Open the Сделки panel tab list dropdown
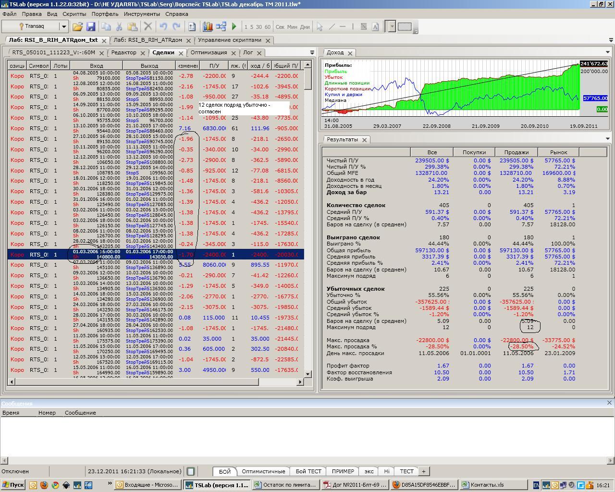The width and height of the screenshot is (615, 492). click(312, 52)

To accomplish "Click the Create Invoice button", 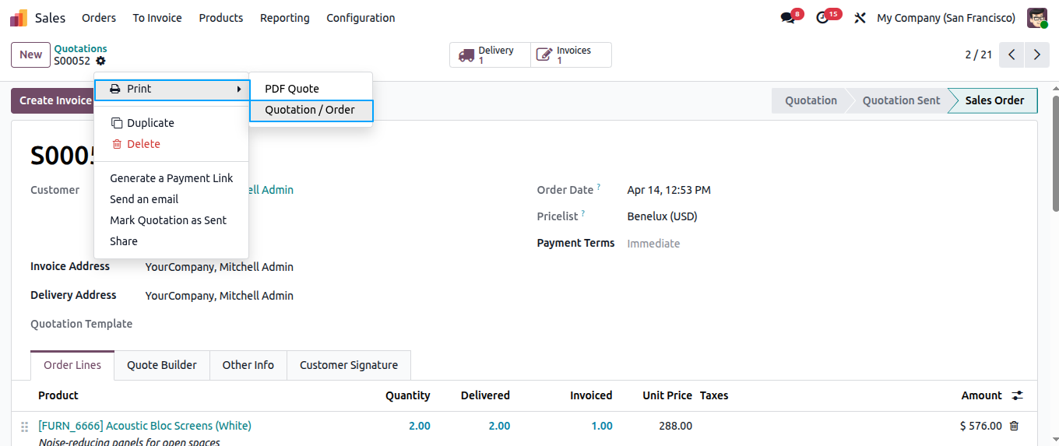I will [51, 100].

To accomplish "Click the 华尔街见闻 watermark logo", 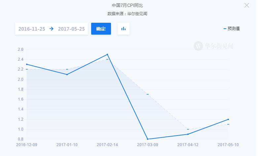I will [x=213, y=46].
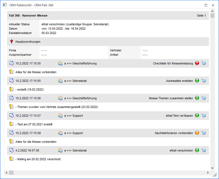Click the clock icon next to 4.2.2022 16:57:36
This screenshot has width=219, height=179.
tap(12, 150)
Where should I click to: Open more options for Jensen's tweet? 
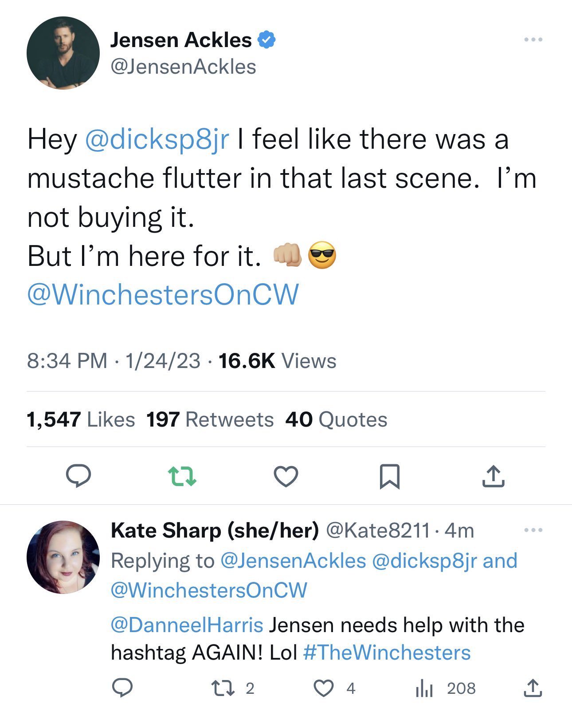[x=533, y=40]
----------
- [Exercise requirements]:
Once the pictures are set aside, what is needed is the lines from the line with "Where should I" through the end of the data, written out exactly and alone.

- [Exercise output]:
Where should I click to: Open more options for Jensen's tweet? 
[x=533, y=40]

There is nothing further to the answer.